(Work instructions): Please report the number of lines in the entries below that contain "screenshot", with nothing added.

(Data for the task):
■ ■ ■ ■ ■

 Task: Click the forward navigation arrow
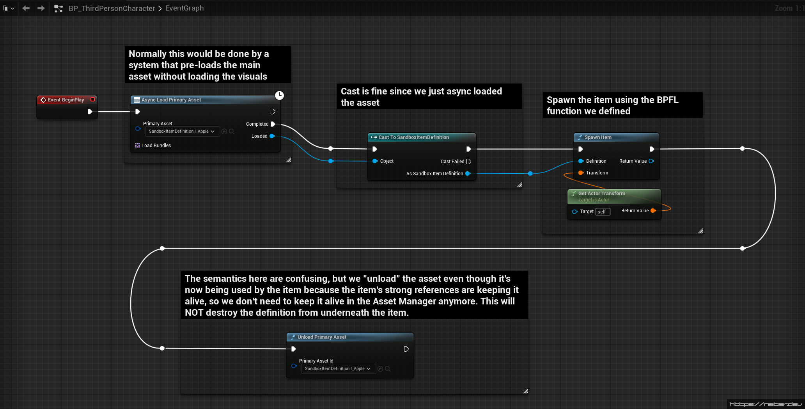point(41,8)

■ ■ ■ ■ ■

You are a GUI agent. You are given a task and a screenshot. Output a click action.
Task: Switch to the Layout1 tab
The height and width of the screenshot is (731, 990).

■ ■ ■ ■ ■

(Exercise solution): 2